**Work item**
Restate verbatim the span of lines below between the line with "Task: Select the 获得的认证 row label" and the line with "Open the graphql-engine-server-tests-py", including those two lines, and only that span.

(Collected data)
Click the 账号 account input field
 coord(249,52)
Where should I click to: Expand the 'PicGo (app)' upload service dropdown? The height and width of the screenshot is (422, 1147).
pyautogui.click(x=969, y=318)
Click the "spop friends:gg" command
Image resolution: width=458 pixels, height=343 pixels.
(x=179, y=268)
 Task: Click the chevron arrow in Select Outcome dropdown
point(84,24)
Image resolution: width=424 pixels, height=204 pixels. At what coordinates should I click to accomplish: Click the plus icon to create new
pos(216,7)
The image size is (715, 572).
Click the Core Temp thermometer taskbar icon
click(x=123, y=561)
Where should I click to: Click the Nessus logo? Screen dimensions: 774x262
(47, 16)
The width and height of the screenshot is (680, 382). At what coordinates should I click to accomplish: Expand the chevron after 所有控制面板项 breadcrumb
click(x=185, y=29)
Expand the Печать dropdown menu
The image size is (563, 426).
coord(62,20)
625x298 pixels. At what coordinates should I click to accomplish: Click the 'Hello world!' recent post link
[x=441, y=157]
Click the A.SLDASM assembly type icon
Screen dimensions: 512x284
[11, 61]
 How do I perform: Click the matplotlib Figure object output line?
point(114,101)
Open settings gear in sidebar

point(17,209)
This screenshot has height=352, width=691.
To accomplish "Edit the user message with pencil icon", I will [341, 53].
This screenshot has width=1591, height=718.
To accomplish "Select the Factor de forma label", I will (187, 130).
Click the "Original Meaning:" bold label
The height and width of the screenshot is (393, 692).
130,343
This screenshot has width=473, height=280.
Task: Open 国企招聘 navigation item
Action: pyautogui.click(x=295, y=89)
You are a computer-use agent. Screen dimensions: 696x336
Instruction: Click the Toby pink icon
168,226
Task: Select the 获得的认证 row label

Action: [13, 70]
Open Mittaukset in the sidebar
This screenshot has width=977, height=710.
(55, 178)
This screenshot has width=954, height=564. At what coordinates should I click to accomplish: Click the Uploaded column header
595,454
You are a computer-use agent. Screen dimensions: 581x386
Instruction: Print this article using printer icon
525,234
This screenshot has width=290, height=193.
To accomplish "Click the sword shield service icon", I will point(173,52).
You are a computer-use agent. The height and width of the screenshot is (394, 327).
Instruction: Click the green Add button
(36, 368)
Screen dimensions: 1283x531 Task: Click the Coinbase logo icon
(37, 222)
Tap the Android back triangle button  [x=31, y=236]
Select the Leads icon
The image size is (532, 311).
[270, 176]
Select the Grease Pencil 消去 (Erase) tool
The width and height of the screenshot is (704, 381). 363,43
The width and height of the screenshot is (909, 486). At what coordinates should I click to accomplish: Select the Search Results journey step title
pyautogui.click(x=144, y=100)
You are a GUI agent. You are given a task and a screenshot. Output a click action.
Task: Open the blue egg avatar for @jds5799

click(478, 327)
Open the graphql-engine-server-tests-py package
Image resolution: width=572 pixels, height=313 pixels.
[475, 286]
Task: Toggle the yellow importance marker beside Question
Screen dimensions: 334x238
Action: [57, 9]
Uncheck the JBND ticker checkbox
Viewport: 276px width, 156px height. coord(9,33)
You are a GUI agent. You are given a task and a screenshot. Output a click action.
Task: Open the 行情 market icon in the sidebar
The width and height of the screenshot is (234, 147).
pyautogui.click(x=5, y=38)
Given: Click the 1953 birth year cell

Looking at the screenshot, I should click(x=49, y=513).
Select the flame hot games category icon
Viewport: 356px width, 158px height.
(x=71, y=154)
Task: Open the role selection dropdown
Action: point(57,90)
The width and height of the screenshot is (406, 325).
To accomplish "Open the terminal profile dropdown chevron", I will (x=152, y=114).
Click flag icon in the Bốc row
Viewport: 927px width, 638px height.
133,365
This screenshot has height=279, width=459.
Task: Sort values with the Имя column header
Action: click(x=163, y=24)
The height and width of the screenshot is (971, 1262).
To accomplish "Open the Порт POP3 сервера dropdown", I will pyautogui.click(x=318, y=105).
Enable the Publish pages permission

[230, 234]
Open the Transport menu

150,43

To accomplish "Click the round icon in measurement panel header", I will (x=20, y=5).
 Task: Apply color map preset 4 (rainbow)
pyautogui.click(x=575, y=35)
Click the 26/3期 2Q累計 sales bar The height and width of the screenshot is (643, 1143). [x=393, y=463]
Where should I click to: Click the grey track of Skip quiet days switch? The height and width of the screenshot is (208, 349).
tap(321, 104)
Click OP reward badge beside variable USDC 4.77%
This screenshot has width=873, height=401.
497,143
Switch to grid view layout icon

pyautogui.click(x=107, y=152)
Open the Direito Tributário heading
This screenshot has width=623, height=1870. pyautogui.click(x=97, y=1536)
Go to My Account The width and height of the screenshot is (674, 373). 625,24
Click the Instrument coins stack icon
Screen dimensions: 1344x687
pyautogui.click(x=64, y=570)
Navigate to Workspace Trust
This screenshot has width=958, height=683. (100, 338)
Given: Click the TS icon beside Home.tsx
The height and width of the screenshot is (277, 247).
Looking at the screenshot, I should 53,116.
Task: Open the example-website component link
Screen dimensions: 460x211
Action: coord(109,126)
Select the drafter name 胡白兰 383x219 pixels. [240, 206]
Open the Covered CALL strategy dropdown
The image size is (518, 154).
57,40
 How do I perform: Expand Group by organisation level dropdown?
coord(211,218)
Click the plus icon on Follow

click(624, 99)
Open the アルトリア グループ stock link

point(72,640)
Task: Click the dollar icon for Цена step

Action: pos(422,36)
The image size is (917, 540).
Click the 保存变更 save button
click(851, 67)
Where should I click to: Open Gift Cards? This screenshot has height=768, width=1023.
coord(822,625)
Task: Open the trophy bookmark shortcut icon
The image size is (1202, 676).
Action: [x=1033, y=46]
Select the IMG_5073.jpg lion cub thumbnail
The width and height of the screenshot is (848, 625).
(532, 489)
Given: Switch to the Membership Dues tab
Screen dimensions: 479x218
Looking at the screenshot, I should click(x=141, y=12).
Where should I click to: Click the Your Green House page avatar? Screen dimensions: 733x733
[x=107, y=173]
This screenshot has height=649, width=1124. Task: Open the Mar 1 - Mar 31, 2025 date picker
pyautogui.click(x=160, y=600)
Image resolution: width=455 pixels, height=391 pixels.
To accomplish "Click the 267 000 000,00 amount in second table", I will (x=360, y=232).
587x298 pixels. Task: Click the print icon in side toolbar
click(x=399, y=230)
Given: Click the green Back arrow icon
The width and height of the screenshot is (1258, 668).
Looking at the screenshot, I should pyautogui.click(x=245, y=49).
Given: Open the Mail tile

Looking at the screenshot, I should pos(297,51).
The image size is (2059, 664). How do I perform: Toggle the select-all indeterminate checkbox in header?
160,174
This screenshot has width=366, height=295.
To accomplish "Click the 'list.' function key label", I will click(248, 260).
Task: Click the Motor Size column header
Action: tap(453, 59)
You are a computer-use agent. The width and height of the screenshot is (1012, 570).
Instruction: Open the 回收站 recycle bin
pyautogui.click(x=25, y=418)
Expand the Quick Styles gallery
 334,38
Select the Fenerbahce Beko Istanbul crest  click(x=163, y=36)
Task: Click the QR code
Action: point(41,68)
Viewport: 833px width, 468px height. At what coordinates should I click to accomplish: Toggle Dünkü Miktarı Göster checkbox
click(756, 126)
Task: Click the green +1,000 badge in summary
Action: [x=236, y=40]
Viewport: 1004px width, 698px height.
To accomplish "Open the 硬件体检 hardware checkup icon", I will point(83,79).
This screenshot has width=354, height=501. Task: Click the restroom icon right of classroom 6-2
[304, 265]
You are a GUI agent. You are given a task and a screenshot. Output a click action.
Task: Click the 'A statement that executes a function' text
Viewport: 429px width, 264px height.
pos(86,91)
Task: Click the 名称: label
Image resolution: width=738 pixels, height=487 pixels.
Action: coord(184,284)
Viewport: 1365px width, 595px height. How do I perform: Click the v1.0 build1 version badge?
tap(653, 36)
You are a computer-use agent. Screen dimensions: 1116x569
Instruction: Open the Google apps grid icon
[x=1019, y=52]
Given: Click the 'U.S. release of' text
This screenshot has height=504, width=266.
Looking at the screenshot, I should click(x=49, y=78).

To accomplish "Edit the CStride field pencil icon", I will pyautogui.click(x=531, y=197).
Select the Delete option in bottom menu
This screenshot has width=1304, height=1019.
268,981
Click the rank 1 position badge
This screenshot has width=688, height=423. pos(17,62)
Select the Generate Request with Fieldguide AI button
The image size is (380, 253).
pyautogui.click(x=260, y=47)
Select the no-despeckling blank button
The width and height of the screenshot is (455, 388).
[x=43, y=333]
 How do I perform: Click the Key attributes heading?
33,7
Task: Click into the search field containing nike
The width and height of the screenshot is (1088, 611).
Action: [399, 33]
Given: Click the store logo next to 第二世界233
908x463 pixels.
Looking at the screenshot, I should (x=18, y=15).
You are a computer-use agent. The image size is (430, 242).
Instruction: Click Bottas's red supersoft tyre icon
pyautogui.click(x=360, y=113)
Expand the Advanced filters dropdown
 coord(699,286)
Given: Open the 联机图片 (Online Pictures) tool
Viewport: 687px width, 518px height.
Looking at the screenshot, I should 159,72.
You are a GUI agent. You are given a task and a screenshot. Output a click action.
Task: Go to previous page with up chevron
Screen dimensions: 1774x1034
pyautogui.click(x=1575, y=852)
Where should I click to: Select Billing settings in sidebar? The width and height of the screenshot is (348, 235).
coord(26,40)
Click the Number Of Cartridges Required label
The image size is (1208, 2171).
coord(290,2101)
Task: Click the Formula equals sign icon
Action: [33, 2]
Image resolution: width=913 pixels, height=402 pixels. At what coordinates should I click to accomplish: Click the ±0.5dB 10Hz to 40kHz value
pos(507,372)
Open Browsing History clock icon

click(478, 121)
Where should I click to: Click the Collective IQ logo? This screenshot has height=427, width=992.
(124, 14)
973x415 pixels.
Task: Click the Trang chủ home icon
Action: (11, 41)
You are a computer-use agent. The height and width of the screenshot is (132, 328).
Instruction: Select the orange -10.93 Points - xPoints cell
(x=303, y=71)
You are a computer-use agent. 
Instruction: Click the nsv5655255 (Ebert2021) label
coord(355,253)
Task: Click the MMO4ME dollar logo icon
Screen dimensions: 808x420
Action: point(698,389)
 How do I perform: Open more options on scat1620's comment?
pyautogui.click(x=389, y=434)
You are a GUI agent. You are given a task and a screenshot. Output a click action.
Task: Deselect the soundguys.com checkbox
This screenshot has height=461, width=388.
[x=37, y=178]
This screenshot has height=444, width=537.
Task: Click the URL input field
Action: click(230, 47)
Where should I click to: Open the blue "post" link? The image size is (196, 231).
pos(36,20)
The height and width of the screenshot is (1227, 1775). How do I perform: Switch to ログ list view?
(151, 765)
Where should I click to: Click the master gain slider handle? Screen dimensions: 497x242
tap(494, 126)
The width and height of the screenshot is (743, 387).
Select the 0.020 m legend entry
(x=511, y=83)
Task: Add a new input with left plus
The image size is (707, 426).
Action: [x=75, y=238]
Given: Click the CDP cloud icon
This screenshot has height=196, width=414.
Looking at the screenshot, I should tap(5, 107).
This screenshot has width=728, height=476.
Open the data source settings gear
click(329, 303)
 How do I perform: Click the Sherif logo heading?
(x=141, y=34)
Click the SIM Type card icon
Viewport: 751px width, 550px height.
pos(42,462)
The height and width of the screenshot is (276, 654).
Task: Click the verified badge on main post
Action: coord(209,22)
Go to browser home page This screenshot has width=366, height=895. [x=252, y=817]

**Result of the task**
Task: Select the 获得的认证 row label

Action: [13, 70]
Open Mittaukset in the sidebar
This screenshot has width=977, height=710.
(55, 178)
This screenshot has width=954, height=564. At what coordinates should I click to accomplish: Click the Uploaded column header
595,454
You are a computer-use agent. Screen dimensions: 581x386
Instruction: Print this article using printer icon
525,234
This screenshot has width=290, height=193.
To accomplish "Click the sword shield service icon", I will point(173,52).
You are a computer-use agent. The height and width of the screenshot is (394, 327).
Instruction: Click the green Add button
(36, 368)
Screen dimensions: 1283x531 Task: Click the Coinbase logo icon
(37, 222)
Tap the Android back triangle button  [x=31, y=236]
Select the Leads icon
The image size is (532, 311).
[270, 176]
Select the Grease Pencil 消去 (Erase) tool
The width and height of the screenshot is (704, 381). 363,43
The width and height of the screenshot is (909, 486). At what coordinates should I click to accomplish: Select the Search Results journey step title
pyautogui.click(x=144, y=100)
You are a GUI agent. You are given a task and a screenshot. Output a click action.
Task: Open the blue egg avatar for @jds5799

click(478, 327)
Open the graphql-engine-server-tests-py package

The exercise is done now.